Problem to work on –
Each line of the data below that carries the word "image" needs to be copied.

══ Material shown

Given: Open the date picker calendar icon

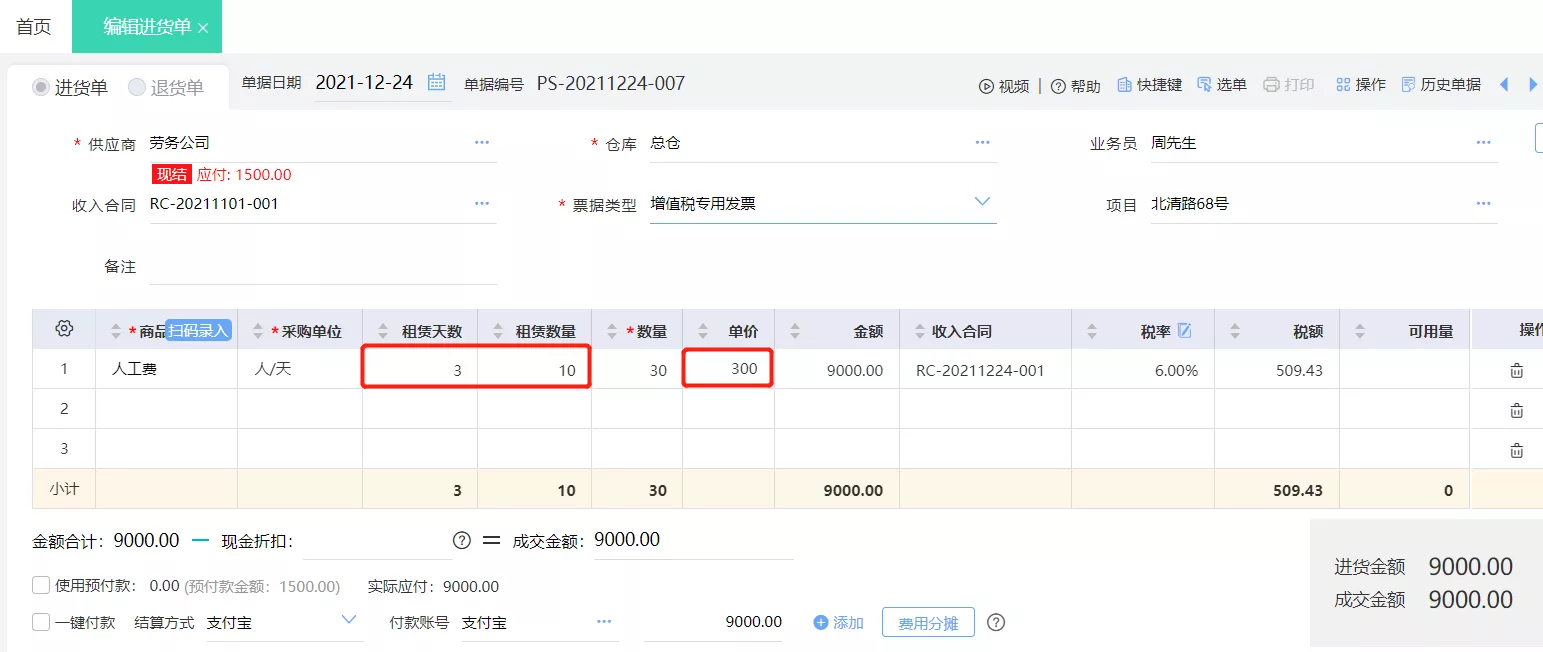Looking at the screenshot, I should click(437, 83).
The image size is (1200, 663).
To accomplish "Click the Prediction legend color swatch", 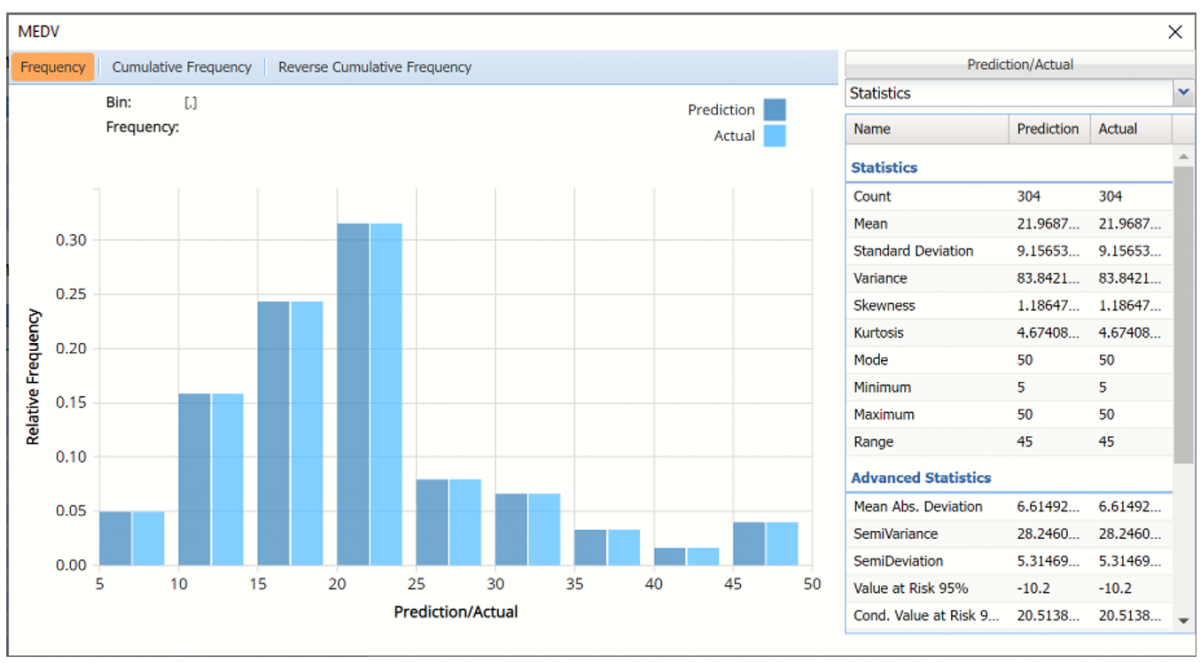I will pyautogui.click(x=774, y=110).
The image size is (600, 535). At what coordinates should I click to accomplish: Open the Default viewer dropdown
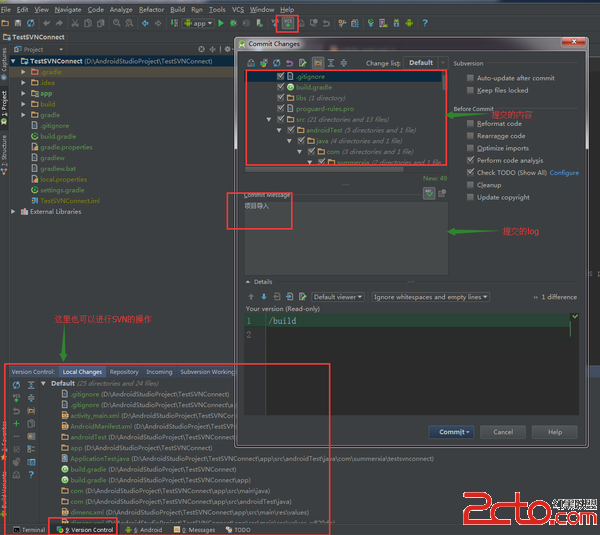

════

Solution for this task –
The image size is (1200, 663).
The image size is (600, 535). At what coordinates should I click to accomplish: Open the Default viewer dropdown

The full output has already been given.